Discussing Sobeys business, McEwan said the company is opening its next-generation of full-service stores under the IGA Extra banner in Quebec, Sobeys in Ontario, Atlantic Canada and the West, and Thrifty Foods in B.C. As an example of such a store he cited the new IGA Extra in ValleyField, Que., the Thrifty in Abbotsford, B.C., and the Ira Needles store in Kitchener, Ont. These stores are positioned as the “very best food retailers in the country,” he said.

He also discussed the FreshCo discount chain, launched last spring in Ontario to replace Price Chopper, which was a distant third in the province’s discount market behind Loblaw’s No Frills and Metro’s Food Basics.

FreshCo–the format is hard discount with a focus on fresh and ethnic–has performed well, though some tweaks have been made since the launch. Some produce items at the front of the store were moved back because customers always stopped to pick through them, causing bottlenecks. And the flow of the stores, which forced shoppers down certain aisles at first, is being changed slightly to give customers more freedom to choose the direction they want to go in.

McEwan noted that the launch of FreshCo–eight stores usually open at a time, every six weeks–has caused an aggressive response by competitors. But FreshCo stores won’t have higher prices than competitors, he said.

As for results, “we’re very pleased with the top-line," McEwan said. "The margins are not what they will be when the market settles out. The bottom line associated with those stores are not what we had anticipated but they are what we were prepared for.”

Regionally, McEwan pointed to the company’s conversion of IGA stores to the Foodland banner in Ontario as a success. And the company is also continuing to spread the Thrifty banner–which he said has 30% market share on its home turf of Vancouver Island and 50% in Victoria–onto the Lower Mainland of B.C.
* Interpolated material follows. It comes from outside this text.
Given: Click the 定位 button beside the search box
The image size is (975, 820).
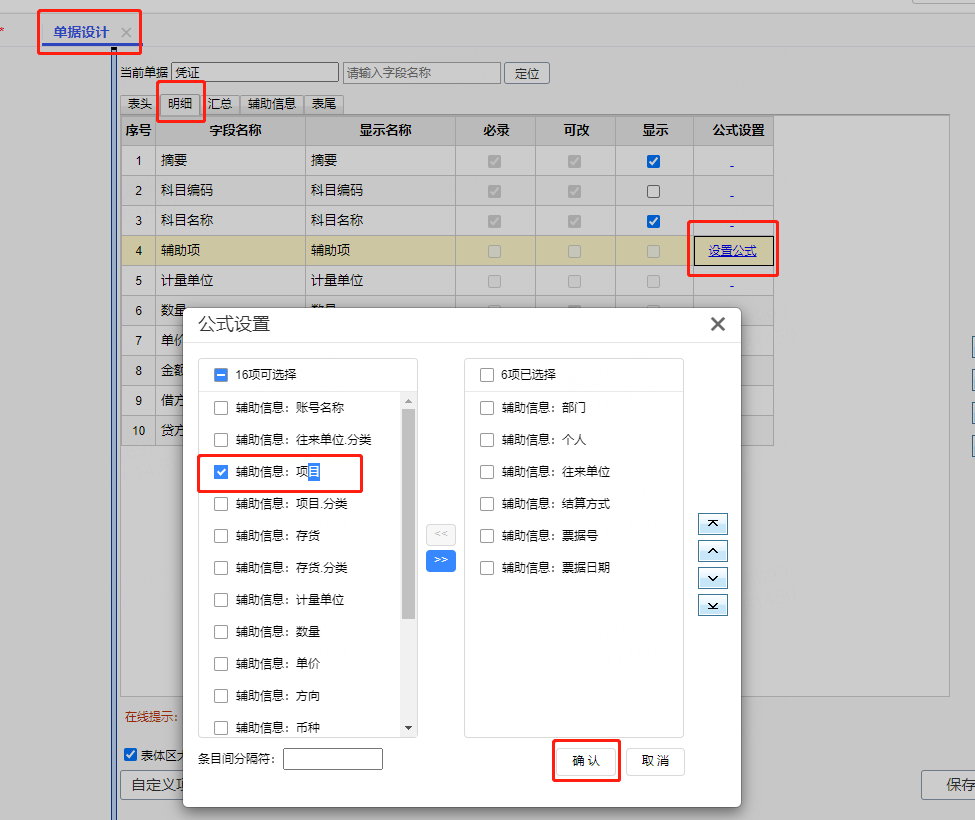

On the distribution side the company is continuing to invest in capabilities. It recently announced the construction of a second automated warehouse in Quebec. The first is situated near Toronto. And Sobeys is speeding up the use of customer insights to drive sales. “The battleground of tomorrow will be targeted marketing of customer insights,” he said.

Yet, McEwan said the biggest advantage any grocery retailer has in the country isn’t technology, it is the experience and expertise of the store manager. “That’s not something often described as a differentiating factor, but it is.”